Page excerpt:
# Help required with raised panels.



## LFS19 (10 Aug 2018)

I'm making some raised panel internal doors for the house.
I'm far from an experienced woodworker, so with this being a raised panel door I'm in need of a bit of assistance. 

I've knocked up the frame easy enough - mortice and tenons, the only joint I'm capable of doing well so far! :lol: and I've cut all the grooves for the panels to fit into. 
Now I'm up to the panels I really need to think about what I'm doing because I've never done it before.
There doesn't seem to be much info online about making internal doors from scratch, though I did find this video by Paul sellers (https://www.youtube.com/watch?v=MAezwdKjN2Y) where he teaches you how to raise a panel with a No.4.

This was appealing because I don't own any of the machines people typically use to raise a panel. A lot of people online seem do them with a table saw (I have a circular saw but I imagine that would be very ungainly), and while I have a very good Elu router, it's quarter collet; so won't be taking any of those big, kitchen fitters bits.
While the Paul sellers vid is appealing, I imagine it is no where near as easy as it looks. getting those edges crisp and the corners of the panel meeting the corners of the board I fear is beyond my skill level.

I'm not really sure what I'm asking for, but I guess just some advice and tips about how to tackle this. What would be the best method to approach this?

Thanks!


----------



## dzj (10 Aug 2018)

If I understood correctly, this is your situation: No table saw, router too small, hand tool skill set not adequate.

If you plan to paint everything, you could glue up the panels from three pieces of 1/2" mdf.
The outer two layers you can bevel or use some router bit to liven them up some.
If you're considering wood, I'd fashion some kind of temporary table saw from that circ. saw you have
and use that to make the raised panels.
Good luck.


----------



## LFS19 (10 Aug 2018)

dzj":ucj3drpy said:


> If I understood correctly, this is your situation: No table saw, router too small, hand tool skill set not adequate.
> 
> If you plan to paint everything, you could glue up the panels from three pieces of 1/2" mdf.
> The outer two layers you can bevel or use some router bit to liven them up some.
> ...




I did wonder about MDF but was unsure about how to implement it best - so thanks for the sugestion.
As far as the table saw/circular saw suggestion, the circular saw does tilt, which would theoretically allow me to raise a panel. Presumably to make it into a makeshift table saw I'd be building an MDF surfaced table and mounting it underneath. I'd have to make sure I left enough of a gap to tilt the saw.

Thanks again.


----------



## pollys13 (11 Aug 2018)

I think would be lot safer to try to find a forum member near you. Who has the right kit and ask him to knock them up for you, perhaps a few beers in return, repay the favour somehow..


----------



## AndyT (11 Aug 2018)

I reckon your best option is just to follow what Paul Sellers does in the video.
It gets more complicated if you want a square edge to the central part (a "raised and fielded panel") but the hand tool method has the great benefit that you can see what you are doing and take it at your own pace.

Required work: Reproduce word for word the passage of the raised-panel thread that begins at the words "While the Paul" and stops after "to approach this?".

Provided records:
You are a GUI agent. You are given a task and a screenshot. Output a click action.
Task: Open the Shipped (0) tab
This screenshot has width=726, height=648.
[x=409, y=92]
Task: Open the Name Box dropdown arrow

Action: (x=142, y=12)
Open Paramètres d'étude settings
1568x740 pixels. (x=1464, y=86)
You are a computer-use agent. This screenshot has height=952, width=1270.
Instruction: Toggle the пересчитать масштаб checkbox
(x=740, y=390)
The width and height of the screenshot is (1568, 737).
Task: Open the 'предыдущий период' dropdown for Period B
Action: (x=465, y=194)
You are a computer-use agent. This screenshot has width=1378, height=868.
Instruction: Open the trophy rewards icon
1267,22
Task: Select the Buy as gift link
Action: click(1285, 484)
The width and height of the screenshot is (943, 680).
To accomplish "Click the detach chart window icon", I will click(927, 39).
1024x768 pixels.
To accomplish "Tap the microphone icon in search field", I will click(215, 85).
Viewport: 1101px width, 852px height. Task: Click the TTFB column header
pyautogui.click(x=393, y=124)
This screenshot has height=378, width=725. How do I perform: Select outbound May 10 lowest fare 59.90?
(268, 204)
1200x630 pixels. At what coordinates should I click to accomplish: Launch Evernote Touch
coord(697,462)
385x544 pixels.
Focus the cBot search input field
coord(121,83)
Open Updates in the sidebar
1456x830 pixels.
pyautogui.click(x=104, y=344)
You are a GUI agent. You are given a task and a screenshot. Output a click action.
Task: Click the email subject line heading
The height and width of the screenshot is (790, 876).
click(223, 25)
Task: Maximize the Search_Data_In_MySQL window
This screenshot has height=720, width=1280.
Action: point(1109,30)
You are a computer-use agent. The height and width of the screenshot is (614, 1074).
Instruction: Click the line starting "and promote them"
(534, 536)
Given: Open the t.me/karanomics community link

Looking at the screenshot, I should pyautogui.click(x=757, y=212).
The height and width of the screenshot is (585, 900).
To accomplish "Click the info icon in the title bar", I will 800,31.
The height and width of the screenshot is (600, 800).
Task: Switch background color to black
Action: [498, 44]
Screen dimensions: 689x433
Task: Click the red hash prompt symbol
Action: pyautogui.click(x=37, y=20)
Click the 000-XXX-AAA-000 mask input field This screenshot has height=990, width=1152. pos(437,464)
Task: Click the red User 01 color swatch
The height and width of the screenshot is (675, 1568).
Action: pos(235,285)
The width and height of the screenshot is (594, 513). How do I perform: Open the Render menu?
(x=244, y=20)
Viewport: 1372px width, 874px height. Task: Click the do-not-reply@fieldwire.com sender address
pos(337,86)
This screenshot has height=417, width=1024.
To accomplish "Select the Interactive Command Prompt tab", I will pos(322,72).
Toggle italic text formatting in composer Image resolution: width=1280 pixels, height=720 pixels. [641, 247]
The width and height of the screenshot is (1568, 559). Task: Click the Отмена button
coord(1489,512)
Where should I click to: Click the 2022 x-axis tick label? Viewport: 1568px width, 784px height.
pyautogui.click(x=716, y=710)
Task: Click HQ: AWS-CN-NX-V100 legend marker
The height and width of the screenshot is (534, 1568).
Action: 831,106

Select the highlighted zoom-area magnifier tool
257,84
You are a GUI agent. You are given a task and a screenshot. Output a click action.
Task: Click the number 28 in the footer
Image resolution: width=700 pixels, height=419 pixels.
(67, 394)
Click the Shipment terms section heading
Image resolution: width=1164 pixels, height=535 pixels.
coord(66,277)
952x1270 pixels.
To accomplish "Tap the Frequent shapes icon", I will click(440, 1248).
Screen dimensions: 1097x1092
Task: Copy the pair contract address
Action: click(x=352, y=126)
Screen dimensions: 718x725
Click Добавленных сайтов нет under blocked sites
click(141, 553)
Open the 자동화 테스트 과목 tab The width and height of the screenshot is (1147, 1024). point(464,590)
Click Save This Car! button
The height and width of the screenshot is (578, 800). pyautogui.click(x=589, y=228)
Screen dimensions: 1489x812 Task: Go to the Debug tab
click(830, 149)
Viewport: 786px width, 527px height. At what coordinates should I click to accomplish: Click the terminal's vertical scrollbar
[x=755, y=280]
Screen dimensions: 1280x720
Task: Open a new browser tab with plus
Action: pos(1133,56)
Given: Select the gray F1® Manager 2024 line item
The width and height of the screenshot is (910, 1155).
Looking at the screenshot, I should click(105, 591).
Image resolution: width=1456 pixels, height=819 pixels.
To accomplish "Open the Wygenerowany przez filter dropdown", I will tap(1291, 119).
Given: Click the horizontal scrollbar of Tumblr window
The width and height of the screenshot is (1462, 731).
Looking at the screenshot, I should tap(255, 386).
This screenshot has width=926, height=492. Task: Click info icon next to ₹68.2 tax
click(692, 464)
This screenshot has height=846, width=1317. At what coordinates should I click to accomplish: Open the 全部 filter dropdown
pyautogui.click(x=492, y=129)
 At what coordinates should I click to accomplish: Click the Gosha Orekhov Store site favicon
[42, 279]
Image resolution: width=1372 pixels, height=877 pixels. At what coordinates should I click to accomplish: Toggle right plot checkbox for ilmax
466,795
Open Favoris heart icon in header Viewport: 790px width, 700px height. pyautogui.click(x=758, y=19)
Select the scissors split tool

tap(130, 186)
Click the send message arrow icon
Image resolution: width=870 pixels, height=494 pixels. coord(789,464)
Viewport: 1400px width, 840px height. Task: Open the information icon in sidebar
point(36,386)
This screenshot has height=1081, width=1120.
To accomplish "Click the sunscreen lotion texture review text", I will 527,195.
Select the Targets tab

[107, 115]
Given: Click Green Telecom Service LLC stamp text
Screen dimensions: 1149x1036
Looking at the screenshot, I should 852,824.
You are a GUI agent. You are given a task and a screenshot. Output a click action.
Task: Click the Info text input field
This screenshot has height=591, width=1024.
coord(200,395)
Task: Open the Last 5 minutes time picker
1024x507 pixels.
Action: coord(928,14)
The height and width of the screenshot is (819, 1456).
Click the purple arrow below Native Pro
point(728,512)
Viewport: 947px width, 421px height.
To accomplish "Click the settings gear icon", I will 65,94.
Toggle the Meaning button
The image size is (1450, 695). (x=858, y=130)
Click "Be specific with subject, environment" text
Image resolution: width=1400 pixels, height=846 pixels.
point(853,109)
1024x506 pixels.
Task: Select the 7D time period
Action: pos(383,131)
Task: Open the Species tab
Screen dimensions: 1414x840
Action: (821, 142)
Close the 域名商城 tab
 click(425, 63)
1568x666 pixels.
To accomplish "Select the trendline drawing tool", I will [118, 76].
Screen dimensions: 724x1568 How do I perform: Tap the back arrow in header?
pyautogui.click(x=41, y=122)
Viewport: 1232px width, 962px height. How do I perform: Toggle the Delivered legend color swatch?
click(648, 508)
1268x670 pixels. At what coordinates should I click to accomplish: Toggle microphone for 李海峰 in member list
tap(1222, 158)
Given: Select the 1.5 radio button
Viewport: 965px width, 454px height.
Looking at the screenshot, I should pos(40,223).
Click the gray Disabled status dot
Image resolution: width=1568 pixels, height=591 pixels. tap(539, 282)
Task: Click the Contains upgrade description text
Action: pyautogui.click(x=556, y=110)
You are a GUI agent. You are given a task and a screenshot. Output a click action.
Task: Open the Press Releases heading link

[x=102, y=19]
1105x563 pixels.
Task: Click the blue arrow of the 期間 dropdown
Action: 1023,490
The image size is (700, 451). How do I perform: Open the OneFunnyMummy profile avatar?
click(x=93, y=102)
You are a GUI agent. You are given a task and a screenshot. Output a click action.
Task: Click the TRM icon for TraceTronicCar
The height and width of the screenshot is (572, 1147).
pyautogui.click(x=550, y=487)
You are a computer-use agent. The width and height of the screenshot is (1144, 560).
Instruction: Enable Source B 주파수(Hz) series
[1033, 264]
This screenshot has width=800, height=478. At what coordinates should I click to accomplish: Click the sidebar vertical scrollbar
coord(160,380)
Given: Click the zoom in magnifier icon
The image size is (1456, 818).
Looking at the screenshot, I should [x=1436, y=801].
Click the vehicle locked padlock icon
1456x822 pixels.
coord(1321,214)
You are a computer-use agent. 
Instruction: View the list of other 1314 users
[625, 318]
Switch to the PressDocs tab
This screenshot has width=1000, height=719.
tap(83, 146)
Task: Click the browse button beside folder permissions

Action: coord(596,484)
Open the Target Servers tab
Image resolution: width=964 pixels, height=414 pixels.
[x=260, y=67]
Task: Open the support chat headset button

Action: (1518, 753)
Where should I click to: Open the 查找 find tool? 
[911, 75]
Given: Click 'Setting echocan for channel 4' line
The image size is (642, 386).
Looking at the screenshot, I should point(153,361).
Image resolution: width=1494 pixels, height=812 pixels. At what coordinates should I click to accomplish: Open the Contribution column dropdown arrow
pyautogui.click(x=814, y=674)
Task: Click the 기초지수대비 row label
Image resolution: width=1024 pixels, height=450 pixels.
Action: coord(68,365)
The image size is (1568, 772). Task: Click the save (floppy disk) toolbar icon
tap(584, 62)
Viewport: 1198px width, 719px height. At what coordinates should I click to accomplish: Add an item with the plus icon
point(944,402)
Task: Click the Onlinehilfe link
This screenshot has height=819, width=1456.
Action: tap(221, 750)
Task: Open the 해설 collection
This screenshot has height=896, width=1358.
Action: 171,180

Solution:
While the Paul sellers vid is appealing, I imagine it is no where near as easy as it looks. getting those edges crisp and the corners of the panel meeting the corners of the board I fear is beyond my skill level.

I'm not really sure what I'm asking for, but I guess just some advice and tips about how to tackle this. What would be the best method to approach this?